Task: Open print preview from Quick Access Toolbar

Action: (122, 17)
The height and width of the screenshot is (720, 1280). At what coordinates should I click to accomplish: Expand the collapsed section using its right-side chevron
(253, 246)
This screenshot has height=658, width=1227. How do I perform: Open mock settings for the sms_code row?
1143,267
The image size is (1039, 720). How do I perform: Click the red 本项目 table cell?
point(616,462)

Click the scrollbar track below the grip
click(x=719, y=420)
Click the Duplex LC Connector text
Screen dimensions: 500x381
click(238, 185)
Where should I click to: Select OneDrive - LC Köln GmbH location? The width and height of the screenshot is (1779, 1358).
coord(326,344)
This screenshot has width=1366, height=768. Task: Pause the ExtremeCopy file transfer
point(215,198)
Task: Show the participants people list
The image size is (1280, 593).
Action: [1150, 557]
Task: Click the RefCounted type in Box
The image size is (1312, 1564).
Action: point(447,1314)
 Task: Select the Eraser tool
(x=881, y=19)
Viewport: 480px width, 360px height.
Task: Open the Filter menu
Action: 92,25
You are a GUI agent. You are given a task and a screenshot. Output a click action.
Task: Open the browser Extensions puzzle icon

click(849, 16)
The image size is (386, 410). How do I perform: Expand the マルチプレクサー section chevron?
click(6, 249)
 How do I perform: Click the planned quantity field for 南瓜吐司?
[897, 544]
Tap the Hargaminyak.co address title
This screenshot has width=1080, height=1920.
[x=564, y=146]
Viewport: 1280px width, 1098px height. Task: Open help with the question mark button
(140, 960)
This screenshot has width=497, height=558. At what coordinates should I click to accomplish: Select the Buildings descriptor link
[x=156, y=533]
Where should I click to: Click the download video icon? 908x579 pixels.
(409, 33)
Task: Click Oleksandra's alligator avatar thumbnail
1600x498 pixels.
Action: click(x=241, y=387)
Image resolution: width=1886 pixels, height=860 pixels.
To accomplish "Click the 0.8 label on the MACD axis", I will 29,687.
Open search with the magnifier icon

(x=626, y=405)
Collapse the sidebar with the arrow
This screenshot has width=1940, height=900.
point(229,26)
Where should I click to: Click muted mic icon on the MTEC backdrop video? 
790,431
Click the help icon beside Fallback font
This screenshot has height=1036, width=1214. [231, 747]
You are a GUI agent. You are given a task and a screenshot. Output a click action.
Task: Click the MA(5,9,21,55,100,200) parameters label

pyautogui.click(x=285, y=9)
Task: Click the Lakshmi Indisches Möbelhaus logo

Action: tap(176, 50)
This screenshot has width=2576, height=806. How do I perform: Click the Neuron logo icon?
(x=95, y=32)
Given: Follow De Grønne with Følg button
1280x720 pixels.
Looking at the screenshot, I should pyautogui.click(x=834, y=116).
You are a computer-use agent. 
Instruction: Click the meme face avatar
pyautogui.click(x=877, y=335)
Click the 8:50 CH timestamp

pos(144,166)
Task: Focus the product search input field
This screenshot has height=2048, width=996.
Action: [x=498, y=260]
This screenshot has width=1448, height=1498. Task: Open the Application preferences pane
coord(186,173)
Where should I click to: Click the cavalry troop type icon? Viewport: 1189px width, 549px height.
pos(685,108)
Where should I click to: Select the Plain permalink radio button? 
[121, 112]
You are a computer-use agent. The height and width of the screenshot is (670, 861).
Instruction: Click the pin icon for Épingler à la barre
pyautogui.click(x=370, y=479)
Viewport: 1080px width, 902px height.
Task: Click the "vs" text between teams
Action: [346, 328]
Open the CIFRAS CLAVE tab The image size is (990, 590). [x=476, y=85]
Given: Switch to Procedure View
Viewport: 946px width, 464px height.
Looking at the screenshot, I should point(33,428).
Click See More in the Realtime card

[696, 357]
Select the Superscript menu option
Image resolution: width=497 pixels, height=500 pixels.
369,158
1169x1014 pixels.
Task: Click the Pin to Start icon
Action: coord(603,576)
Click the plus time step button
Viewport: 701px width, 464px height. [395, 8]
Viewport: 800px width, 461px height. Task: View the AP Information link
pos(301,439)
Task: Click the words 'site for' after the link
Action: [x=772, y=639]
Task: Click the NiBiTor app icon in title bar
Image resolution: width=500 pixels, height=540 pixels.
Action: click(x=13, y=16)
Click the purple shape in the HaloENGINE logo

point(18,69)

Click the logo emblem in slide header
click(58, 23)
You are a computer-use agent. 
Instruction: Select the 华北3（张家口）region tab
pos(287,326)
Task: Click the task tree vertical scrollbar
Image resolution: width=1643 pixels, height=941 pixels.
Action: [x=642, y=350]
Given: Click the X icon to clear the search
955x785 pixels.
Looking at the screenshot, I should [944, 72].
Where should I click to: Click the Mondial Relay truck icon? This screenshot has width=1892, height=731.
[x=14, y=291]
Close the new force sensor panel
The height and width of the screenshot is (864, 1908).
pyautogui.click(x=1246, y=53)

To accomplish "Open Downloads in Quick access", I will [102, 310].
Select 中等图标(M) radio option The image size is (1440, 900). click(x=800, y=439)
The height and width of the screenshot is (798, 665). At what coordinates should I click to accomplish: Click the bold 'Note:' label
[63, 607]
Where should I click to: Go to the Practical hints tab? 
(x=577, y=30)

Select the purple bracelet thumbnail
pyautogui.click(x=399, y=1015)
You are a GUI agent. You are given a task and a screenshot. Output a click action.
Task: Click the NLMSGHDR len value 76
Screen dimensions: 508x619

########################################

YOUR GOAL → The lines to copy are those in the listing that contain "will".

SOLUTION TO THE PROBLEM →
To accomplish "Click the 0.8 label on the MACD axis", I will 29,687.
To accomplish "Open Downloads in Quick access", I will [102, 310].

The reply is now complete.